* [Task to carry out] Repeat the lines below exactly, starting at the line that contains "Click the word 'Add' on yellow button" and stopping after the line that contains "[x=24, y=212]". Leave the pictures out of your answer.

[Records of locating words and elements]
►
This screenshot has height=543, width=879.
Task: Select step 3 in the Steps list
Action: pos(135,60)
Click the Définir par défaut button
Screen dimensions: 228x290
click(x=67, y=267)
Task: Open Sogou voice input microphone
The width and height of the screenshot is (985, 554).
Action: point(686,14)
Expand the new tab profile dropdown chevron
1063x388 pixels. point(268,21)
◄
►
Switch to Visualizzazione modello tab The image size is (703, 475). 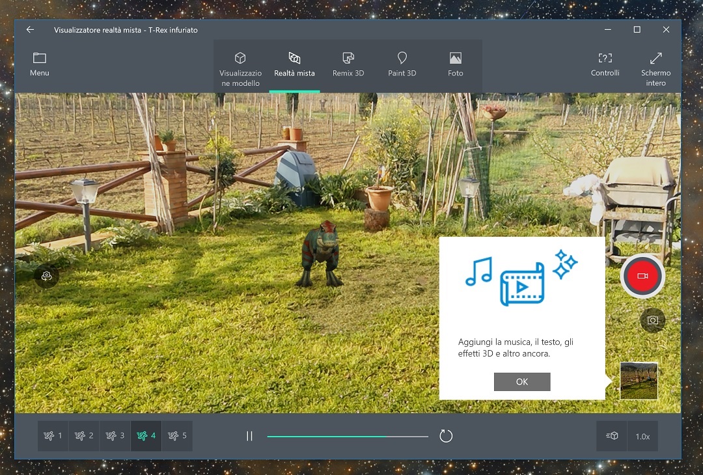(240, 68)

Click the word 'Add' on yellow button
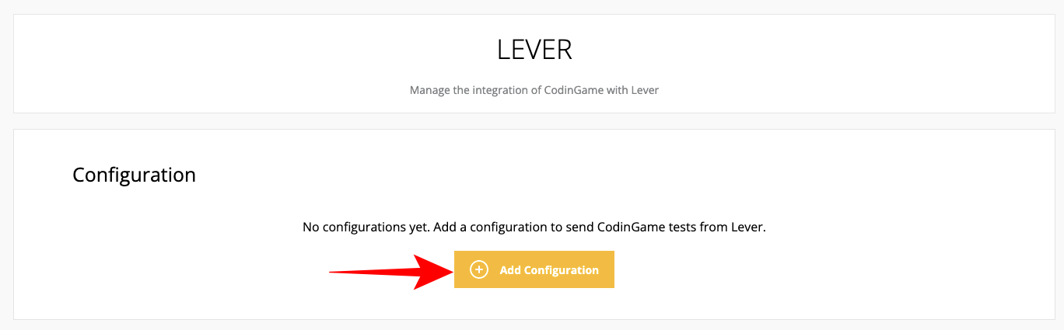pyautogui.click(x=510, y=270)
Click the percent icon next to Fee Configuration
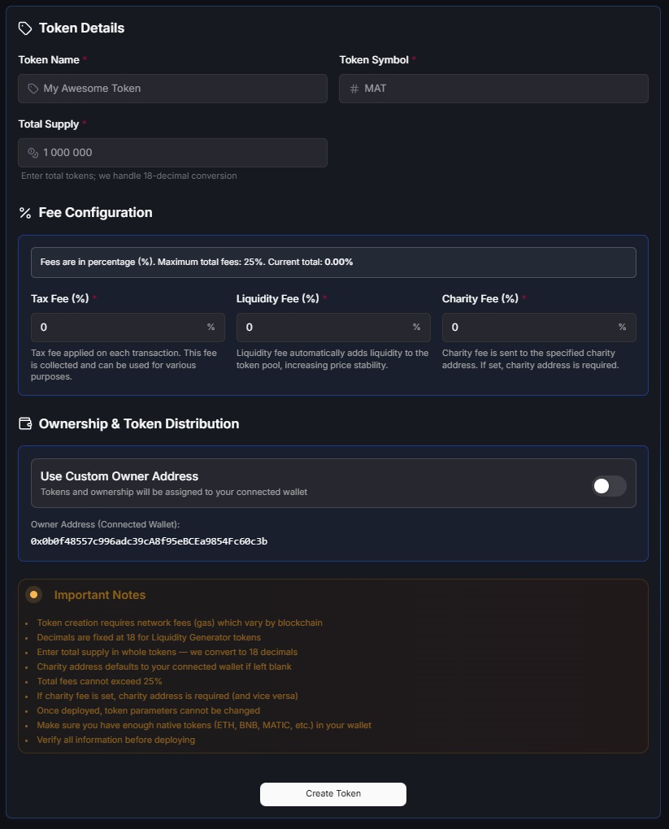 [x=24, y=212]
◄
►
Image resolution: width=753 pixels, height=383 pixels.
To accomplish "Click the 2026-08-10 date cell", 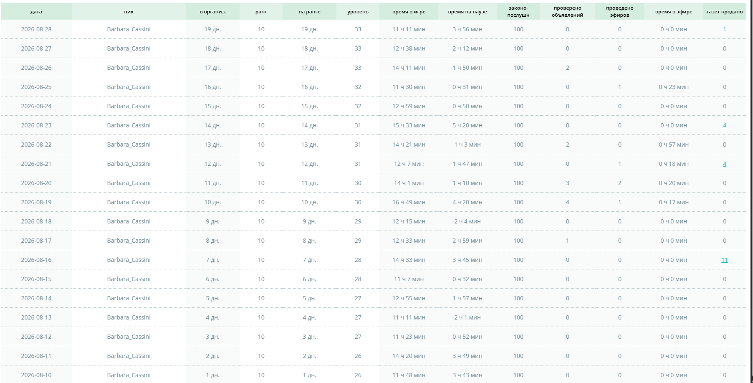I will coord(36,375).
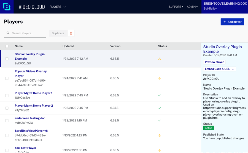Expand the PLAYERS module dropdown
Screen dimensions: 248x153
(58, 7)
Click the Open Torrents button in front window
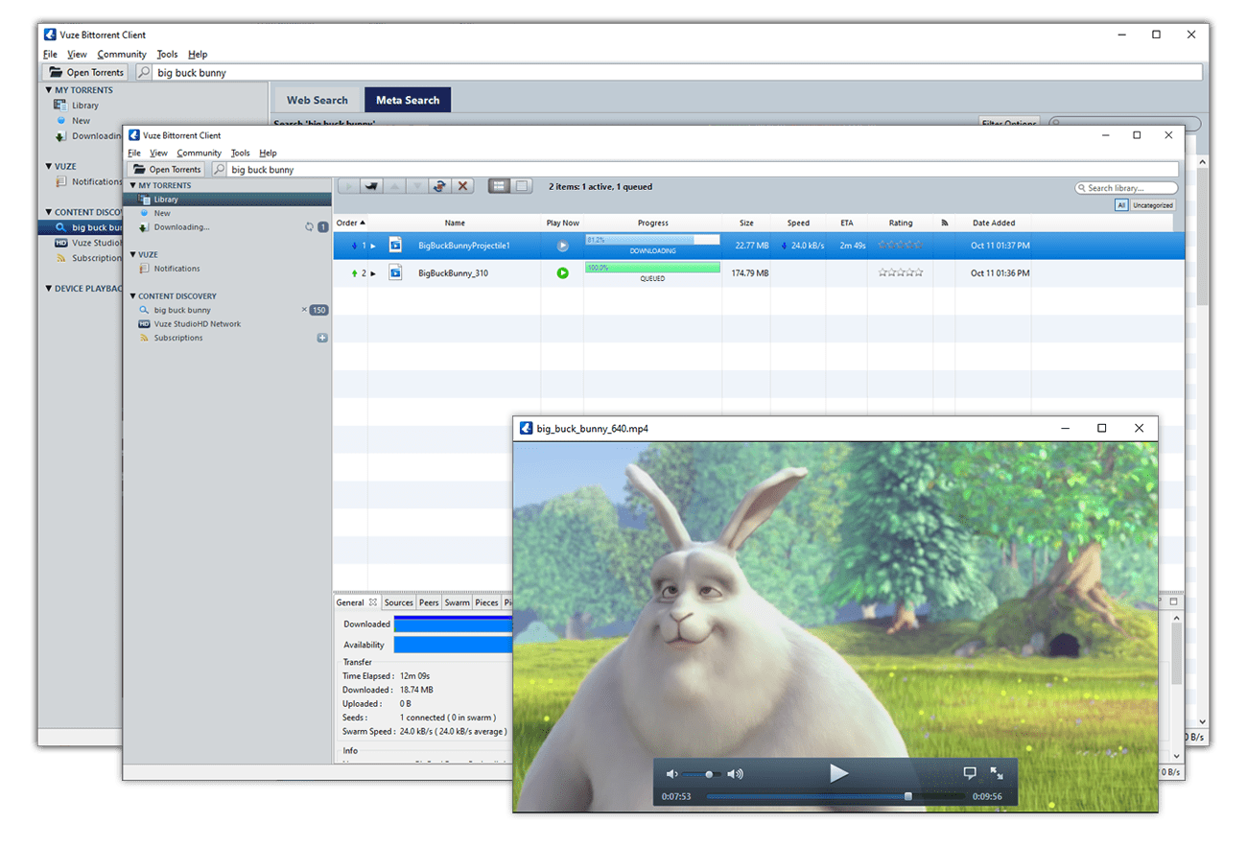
◄
* [Worked answer]
Click the word 'Add' on yellow button
pyautogui.click(x=510, y=270)
Click the percent icon next to Fee Configuration
 [x=24, y=212]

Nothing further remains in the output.